* **Assignment**
Determine the number of lines in the listing below where the string "computer" occurs; answer with the number alone.

* **Material for this task**
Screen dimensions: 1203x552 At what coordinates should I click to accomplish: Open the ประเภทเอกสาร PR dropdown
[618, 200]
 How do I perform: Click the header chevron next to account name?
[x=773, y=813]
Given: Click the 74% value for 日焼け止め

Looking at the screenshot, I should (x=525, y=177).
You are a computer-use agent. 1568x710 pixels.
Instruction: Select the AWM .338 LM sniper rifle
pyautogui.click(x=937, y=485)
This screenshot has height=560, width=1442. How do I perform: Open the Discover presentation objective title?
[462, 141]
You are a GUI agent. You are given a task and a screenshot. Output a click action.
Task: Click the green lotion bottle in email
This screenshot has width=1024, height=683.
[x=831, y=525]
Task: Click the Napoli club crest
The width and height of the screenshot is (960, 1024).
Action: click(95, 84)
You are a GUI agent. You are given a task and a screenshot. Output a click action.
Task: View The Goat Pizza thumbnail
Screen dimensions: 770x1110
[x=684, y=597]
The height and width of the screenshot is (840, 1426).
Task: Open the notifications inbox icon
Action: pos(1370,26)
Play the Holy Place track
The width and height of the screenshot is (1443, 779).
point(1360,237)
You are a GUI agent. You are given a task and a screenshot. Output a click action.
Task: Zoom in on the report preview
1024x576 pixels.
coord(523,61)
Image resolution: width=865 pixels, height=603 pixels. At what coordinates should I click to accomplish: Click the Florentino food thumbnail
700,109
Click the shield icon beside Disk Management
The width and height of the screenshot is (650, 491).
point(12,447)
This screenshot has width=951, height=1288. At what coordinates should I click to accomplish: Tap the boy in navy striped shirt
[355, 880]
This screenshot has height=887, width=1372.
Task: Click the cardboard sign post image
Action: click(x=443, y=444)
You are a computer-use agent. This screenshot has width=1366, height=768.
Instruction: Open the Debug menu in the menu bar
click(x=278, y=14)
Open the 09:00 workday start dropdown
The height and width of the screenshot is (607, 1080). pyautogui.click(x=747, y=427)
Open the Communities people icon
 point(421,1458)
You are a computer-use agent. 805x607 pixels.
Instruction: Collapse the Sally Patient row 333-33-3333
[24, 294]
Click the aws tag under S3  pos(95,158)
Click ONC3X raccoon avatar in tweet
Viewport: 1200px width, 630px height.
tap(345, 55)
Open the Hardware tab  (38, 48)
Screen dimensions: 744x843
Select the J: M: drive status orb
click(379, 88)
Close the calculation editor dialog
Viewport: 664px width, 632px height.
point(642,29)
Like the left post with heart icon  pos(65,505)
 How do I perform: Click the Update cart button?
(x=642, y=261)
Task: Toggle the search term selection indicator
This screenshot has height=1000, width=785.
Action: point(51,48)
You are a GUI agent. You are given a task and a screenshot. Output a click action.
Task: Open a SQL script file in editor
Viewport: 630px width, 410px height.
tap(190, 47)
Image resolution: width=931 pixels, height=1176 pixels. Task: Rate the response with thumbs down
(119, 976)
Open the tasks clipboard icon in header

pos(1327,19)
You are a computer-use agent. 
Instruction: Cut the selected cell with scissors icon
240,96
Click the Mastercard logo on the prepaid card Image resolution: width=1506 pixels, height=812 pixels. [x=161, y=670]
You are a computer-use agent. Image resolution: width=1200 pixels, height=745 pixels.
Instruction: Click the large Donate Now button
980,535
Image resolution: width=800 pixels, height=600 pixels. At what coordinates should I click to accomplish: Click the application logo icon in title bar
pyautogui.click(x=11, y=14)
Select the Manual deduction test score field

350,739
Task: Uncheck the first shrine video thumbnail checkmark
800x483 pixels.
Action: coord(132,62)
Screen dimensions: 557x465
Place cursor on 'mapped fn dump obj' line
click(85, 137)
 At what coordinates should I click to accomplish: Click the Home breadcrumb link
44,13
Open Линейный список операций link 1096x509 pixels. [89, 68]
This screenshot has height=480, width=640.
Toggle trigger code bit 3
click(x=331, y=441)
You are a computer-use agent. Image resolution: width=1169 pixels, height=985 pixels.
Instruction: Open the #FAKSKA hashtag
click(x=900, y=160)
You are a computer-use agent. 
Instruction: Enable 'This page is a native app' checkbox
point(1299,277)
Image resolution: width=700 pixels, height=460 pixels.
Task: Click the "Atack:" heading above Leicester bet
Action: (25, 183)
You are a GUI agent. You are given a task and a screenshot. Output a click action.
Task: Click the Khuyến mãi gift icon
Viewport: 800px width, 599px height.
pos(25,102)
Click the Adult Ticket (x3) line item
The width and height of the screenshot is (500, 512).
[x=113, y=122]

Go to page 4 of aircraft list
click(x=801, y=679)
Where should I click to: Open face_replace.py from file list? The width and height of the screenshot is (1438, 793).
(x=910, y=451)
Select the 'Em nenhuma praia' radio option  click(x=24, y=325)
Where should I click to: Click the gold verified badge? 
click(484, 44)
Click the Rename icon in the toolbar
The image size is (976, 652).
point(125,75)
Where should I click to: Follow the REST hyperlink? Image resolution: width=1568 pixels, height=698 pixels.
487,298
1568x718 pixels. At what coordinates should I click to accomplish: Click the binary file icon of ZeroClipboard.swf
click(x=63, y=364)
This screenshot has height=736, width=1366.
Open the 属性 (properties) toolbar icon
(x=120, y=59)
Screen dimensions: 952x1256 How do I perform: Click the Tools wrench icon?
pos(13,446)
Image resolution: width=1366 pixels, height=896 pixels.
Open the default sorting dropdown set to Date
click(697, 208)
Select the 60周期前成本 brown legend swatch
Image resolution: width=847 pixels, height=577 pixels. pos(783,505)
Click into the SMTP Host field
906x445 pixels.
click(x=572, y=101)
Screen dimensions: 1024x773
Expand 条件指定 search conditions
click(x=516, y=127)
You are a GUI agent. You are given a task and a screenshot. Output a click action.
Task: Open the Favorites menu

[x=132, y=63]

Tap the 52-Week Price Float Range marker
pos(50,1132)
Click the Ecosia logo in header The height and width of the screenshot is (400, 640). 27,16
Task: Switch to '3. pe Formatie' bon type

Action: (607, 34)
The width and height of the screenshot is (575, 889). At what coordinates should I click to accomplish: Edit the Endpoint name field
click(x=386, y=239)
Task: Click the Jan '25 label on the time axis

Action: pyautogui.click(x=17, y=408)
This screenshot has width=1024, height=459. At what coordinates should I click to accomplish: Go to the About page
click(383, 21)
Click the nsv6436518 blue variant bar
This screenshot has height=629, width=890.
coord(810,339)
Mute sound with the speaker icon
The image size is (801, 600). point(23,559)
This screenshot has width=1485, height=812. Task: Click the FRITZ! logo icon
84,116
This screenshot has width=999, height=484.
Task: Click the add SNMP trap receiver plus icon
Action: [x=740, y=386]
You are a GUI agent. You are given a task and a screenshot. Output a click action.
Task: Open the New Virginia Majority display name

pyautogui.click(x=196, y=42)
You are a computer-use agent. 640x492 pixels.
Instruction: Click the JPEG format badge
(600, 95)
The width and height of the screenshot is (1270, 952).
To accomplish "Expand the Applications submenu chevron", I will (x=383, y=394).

* **Exercise response**
8